◆ **Record set**
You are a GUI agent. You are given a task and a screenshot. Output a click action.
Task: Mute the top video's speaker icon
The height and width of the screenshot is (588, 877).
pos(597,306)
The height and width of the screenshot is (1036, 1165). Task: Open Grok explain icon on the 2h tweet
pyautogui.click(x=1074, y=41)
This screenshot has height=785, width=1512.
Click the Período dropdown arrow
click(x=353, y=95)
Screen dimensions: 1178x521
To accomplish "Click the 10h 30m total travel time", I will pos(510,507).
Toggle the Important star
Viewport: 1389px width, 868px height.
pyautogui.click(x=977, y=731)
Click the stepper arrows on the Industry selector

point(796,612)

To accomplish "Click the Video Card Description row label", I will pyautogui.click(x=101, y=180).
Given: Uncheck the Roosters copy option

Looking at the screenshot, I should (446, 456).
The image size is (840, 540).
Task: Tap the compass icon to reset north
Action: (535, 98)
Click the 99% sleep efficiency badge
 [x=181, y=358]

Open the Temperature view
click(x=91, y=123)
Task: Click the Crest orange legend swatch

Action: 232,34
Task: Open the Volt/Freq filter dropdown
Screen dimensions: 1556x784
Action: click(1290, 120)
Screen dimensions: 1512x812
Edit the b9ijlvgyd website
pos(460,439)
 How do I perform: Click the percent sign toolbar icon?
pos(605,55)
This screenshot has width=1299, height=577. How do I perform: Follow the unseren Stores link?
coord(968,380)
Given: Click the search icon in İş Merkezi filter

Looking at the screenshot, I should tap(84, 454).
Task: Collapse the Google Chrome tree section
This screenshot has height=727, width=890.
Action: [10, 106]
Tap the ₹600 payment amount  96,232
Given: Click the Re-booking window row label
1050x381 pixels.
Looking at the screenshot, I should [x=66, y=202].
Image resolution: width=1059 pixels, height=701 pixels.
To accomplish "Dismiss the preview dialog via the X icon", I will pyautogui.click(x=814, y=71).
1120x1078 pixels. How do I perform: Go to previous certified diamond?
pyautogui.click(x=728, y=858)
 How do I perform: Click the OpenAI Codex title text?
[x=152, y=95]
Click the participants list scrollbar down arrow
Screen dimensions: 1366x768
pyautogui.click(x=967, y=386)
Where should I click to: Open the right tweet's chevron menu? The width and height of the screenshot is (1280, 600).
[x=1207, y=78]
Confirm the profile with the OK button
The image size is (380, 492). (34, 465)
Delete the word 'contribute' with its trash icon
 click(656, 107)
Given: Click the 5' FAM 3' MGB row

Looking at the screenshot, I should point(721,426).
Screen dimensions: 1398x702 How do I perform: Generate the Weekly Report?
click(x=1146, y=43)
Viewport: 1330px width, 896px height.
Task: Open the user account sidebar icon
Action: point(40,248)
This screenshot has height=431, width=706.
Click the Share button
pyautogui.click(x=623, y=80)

◆ **About this task**
Make an exact transcription of the entries.

◆ **Task response**
You are a GUI agent. You are given a task and a screenshot. Output a click action.
Task: Mute the top video's speaker icon
The height and width of the screenshot is (588, 877).
pos(597,306)
The height and width of the screenshot is (1036, 1165). Task: Open Grok explain icon on the 2h tweet
pyautogui.click(x=1074, y=41)
This screenshot has height=785, width=1512.
Click the Período dropdown arrow
click(x=353, y=95)
Screen dimensions: 1178x521
To accomplish "Click the 10h 30m total travel time", I will pos(510,507).
Toggle the Important star
Viewport: 1389px width, 868px height.
pyautogui.click(x=977, y=731)
Click the stepper arrows on the Industry selector

point(796,612)

To accomplish "Click the Video Card Description row label", I will pyautogui.click(x=101, y=180).
Given: Uncheck the Roosters copy option

Looking at the screenshot, I should (446, 456).
The image size is (840, 540).
Task: Tap the compass icon to reset north
Action: (535, 98)
Click the 99% sleep efficiency badge
 [x=181, y=358]

Open the Temperature view
click(x=91, y=123)
Task: Click the Crest orange legend swatch

Action: 232,34
Task: Open the Volt/Freq filter dropdown
Screen dimensions: 1556x784
Action: click(1290, 120)
Screen dimensions: 1512x812
Edit the b9ijlvgyd website
pos(460,439)
 How do I perform: Click the percent sign toolbar icon?
pos(605,55)
This screenshot has width=1299, height=577. How do I perform: Follow the unseren Stores link?
coord(968,380)
Given: Click the search icon in İş Merkezi filter

Looking at the screenshot, I should tap(84, 454).
Task: Collapse the Google Chrome tree section
This screenshot has height=727, width=890.
Action: [10, 106]
Tap the ₹600 payment amount  96,232
Given: Click the Re-booking window row label
1050x381 pixels.
Looking at the screenshot, I should [x=66, y=202].
Image resolution: width=1059 pixels, height=701 pixels.
To accomplish "Dismiss the preview dialog via the X icon", I will pyautogui.click(x=814, y=71).
1120x1078 pixels. How do I perform: Go to previous certified diamond?
pyautogui.click(x=728, y=858)
 How do I perform: Click the OpenAI Codex title text?
[x=152, y=95]
Click the participants list scrollbar down arrow
Screen dimensions: 1366x768
pyautogui.click(x=967, y=386)
Where should I click to: Open the right tweet's chevron menu? The width and height of the screenshot is (1280, 600).
[x=1207, y=78]
Confirm the profile with the OK button
The image size is (380, 492). (34, 465)
Delete the word 'contribute' with its trash icon
 click(656, 107)
Given: Click the 5' FAM 3' MGB row

Looking at the screenshot, I should point(721,426).
Screen dimensions: 1398x702 How do I perform: Generate the Weekly Report?
click(x=1146, y=43)
Viewport: 1330px width, 896px height.
Task: Open the user account sidebar icon
Action: point(40,248)
This screenshot has height=431, width=706.
Click the Share button
pyautogui.click(x=623, y=80)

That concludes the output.